• Gestellte Aufgabe a
An welchem Tag erging laut dem Auszug zur Rechtssache T‑20/14 der Beschluss des Gerichts?

• Vorliegender Auszug
****************
Language of document : ECLI:EU:T:2014:955

Rechtssache T‑20/14

Huynh Duong Vi Nguyen

gegen

Europäisches Parlament

und

Rat der Europäischen Union

„Nichtigkeitsklage – Reform des Statuts der Beamten der Europäischen Union und der Beschäftigungsbedingungen für die sonstigen Bediensteten der Union – Schlechterstellung im Bereich der Pauschalvergütung der Reisekosten und der Erhöhung des Jahresurlaubs durch Tage zusätzlichen Urlaubs als Reisetage – Keine individuelle Betroffenheit – Außervertragliche Haftung – Kausalzusammenhang – Teils offensichtlich unzulässige und teils offensichtlich jeder rechtlichen Grundlage entbehrende Klage“

Leitsätze – Beschluss des Gerichts (Achte Kammer) vom 11. November 2014

1.      Nichtigkeitsklage – Natürliche oder juristische Personen – Handlungen, die sie unmittelbar und individuell betreffen – Rechtsakt – Verordnung zur Änderung des Statuts der Beamten in Bezug auf die Erstattung der Reisekosten und die Reisetage – Klage einer Beamtin, die auf das Recht, an den Verfahren zur Änderung des Statuts teilzunehmen, gestützt ist, und Zugehörigkeit zu einem beschränkten Kreis von Beamten, die von dem Rechtsakt betroffen sind – Keine individuelle Betroffenheit – Unzulässigkeit

(Art. 263 Abs. 4 AEUV und 336 AEUV; Charta der Grundrechte der Europäischen Union, Art. 27 und 28; Beamtenstatut, Art. 10; Anhang V‚ Art. 7; Anhang VII, Art. 8; Verordnung Nr. 1023/2013 des Europäischen Parlaments und des Rates)

2.      Nichtigkeitsklage – Natürliche oder juristische Personen – Handlungen, die sie unmittelbar und individuell betreffen – Individuelle Betroffenheit – Beweislast des Klägers

(Art. 263 Abs. 4 AEUV)
****************
• Datenzeilen
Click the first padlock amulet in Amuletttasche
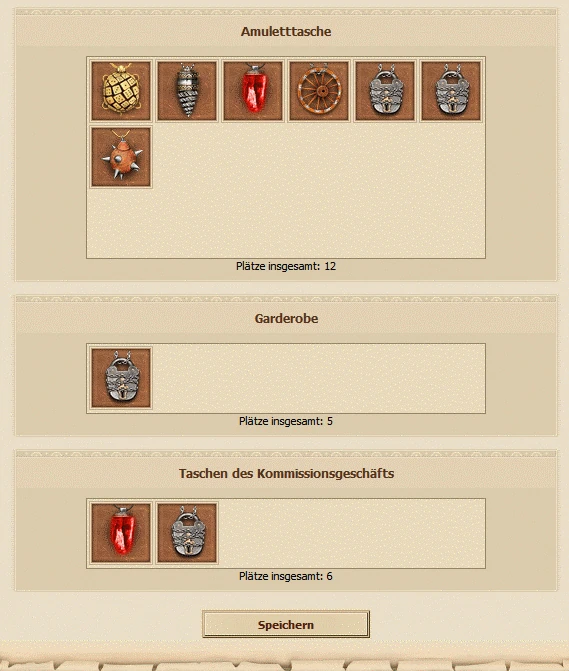pyautogui.click(x=385, y=91)
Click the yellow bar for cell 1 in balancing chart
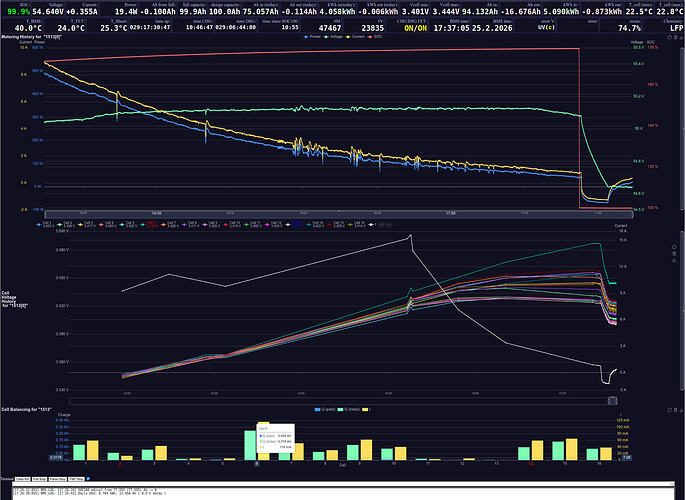The height and width of the screenshot is (500, 685). pyautogui.click(x=92, y=450)
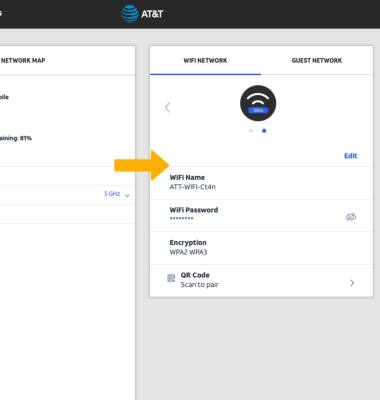Open the 5 GHz band dropdown

point(117,194)
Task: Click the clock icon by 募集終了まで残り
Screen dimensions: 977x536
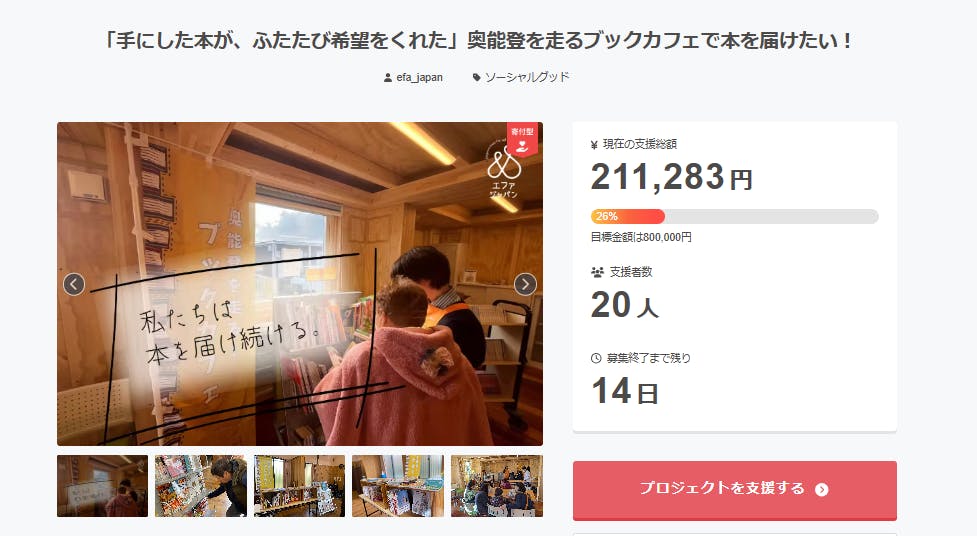Action: [596, 358]
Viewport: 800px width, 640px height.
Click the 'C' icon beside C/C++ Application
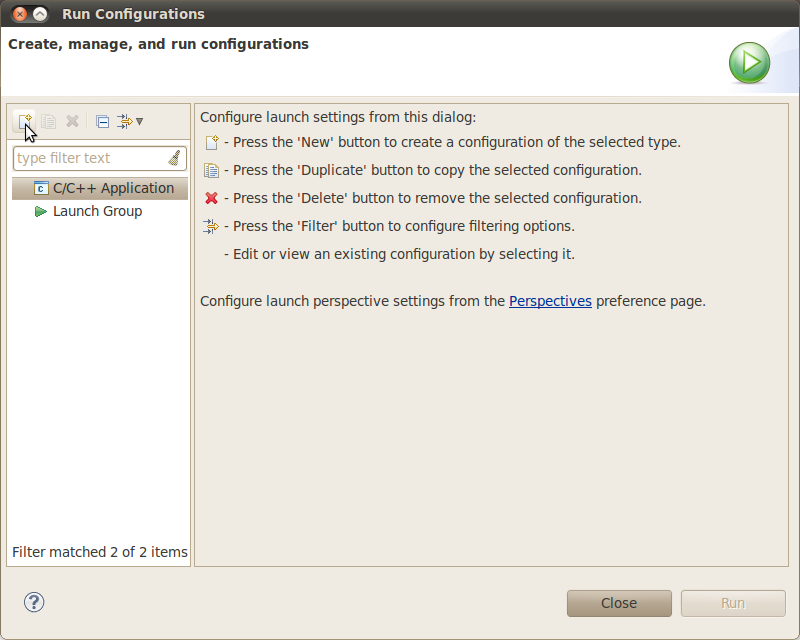click(41, 188)
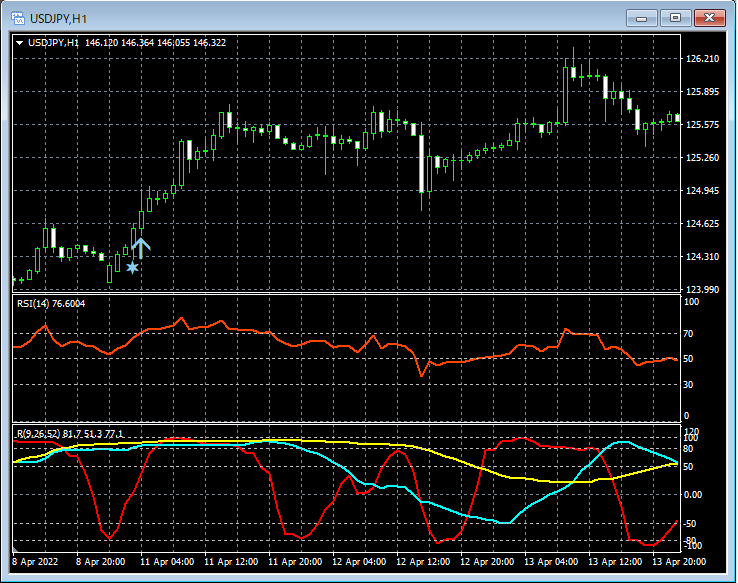
Task: Expand the triangle beside USDJPY,H1 chart label
Action: [x=20, y=42]
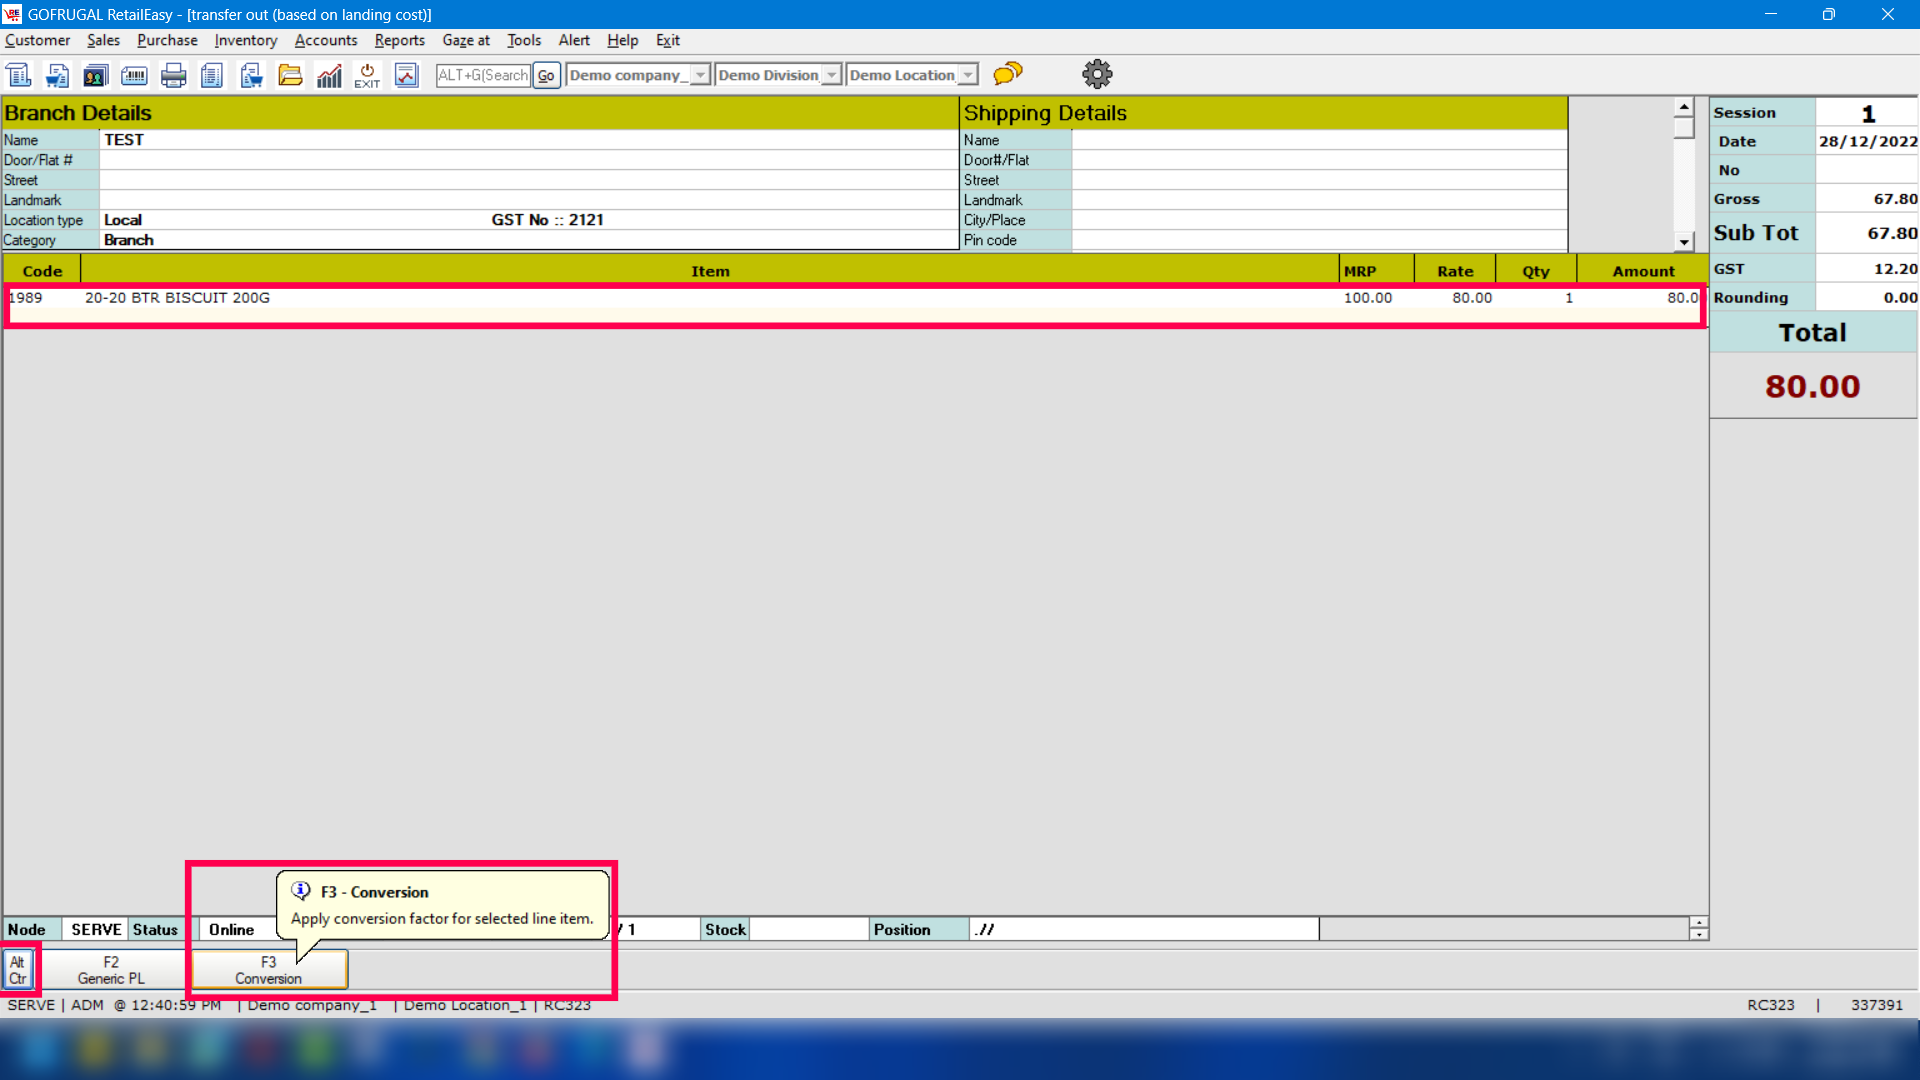
Task: Expand the Demo Location dropdown
Action: click(967, 75)
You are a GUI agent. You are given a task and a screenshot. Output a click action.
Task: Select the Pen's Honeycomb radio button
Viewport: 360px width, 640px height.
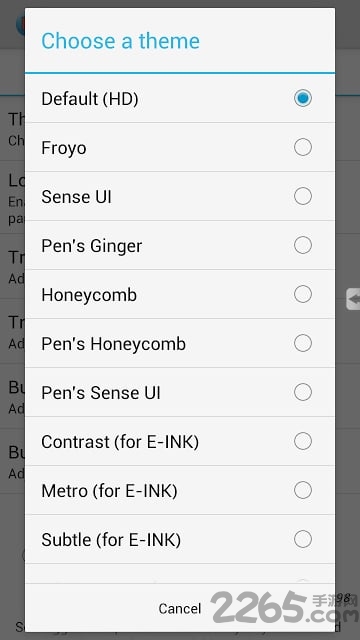pyautogui.click(x=302, y=343)
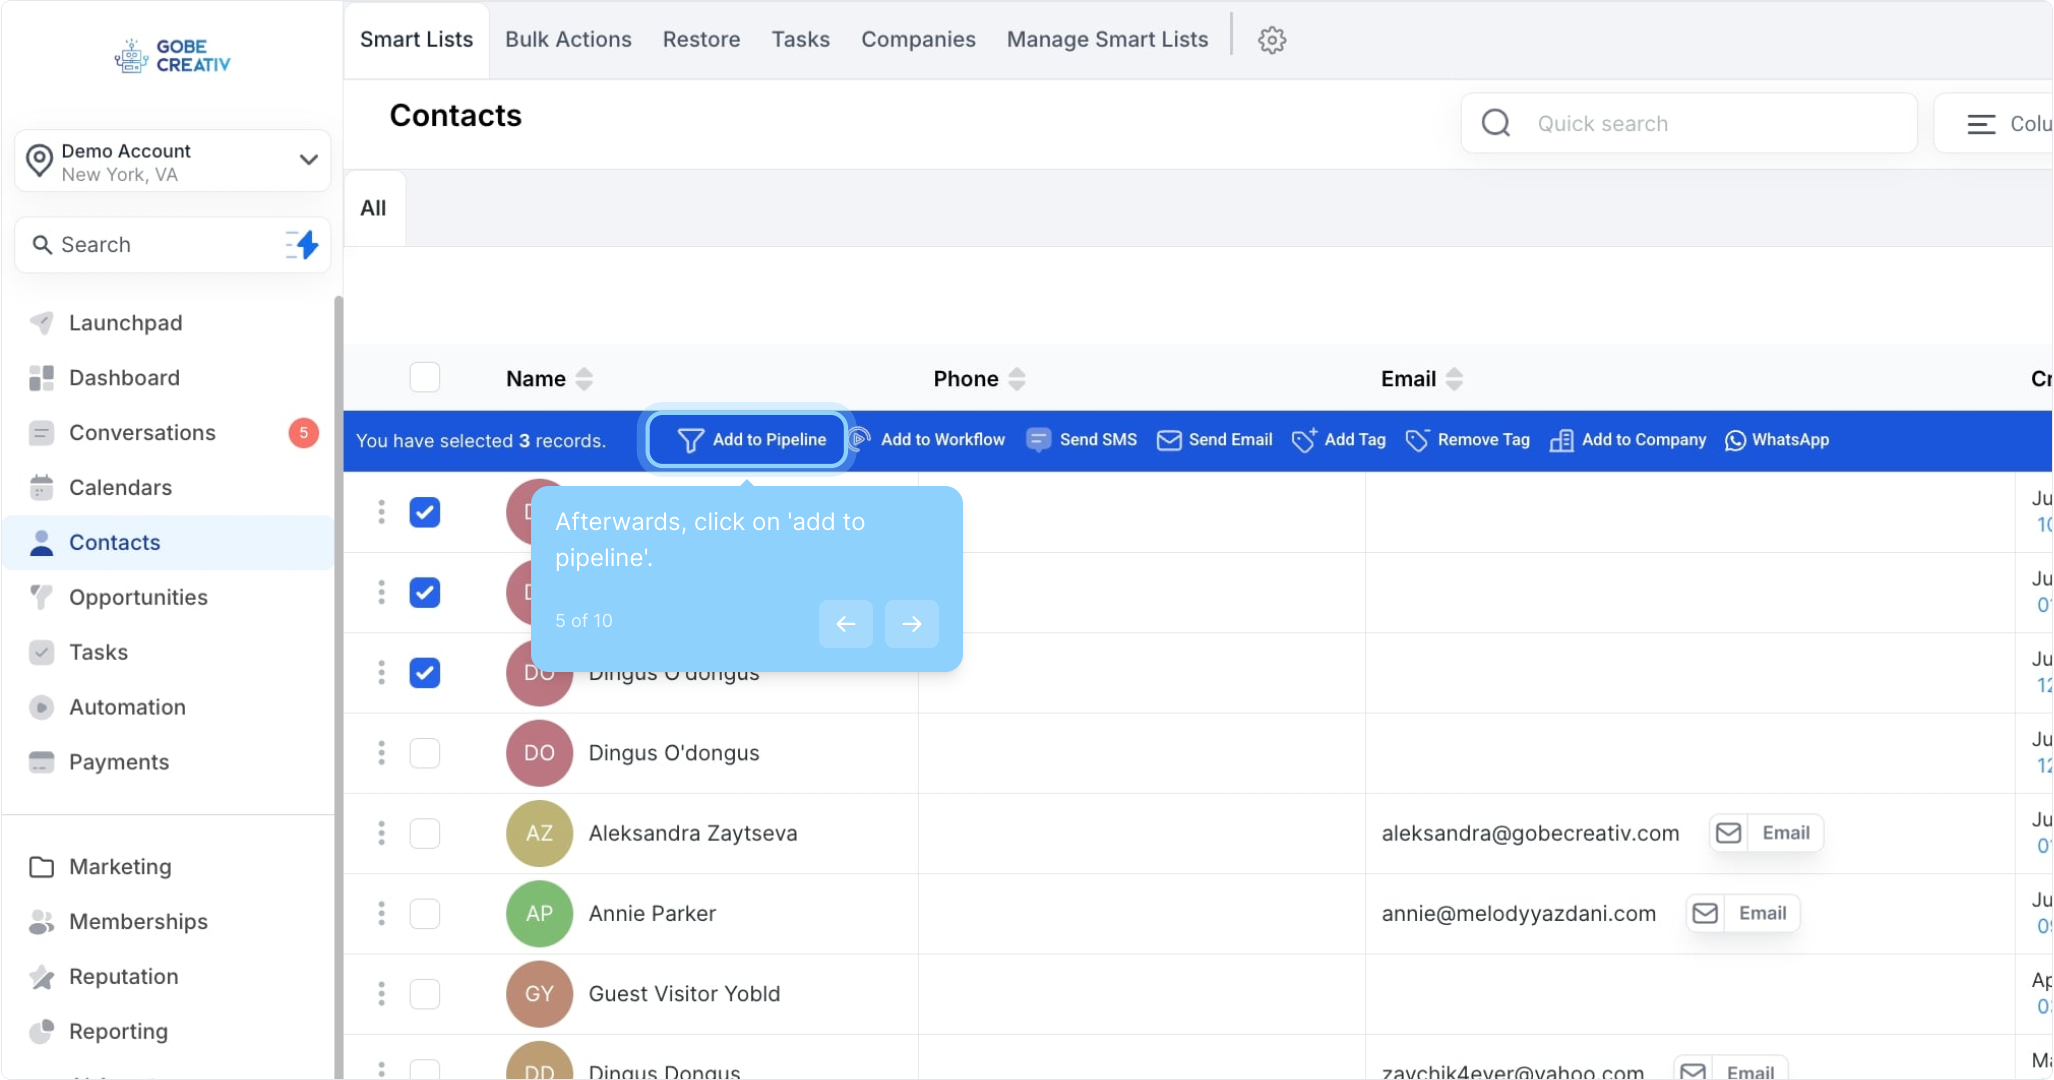The width and height of the screenshot is (2054, 1080).
Task: Sort contacts by the Name column arrows
Action: [x=584, y=379]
****************
• Gestellte Aufgabe b
Übertrage die Zeilen der Datensätze in eine nummerierte Liste. Beginne mit der ersten Zeile der Datensätze und gehe bis einschließlich der Zeile mit „Action: [596, 358]“. Leerzeilen und Bilder bleiben dabei weg.

• Antwort a
Am 11. November 2014.

• Antwort b
1. Click the first padlock amulet in Amuletttasche
2. pyautogui.click(x=385, y=91)
3. Click the yellow bar for cell 1 in balancing chart
4. The height and width of the screenshot is (500, 685). pyautogui.click(x=92, y=450)
5. Open the 5 GHz band dropdown
6. point(117,194)
7. Task: Click the clock icon by 募集終了まで残り
8. Screen dimensions: 977x536
9. Action: [596, 358]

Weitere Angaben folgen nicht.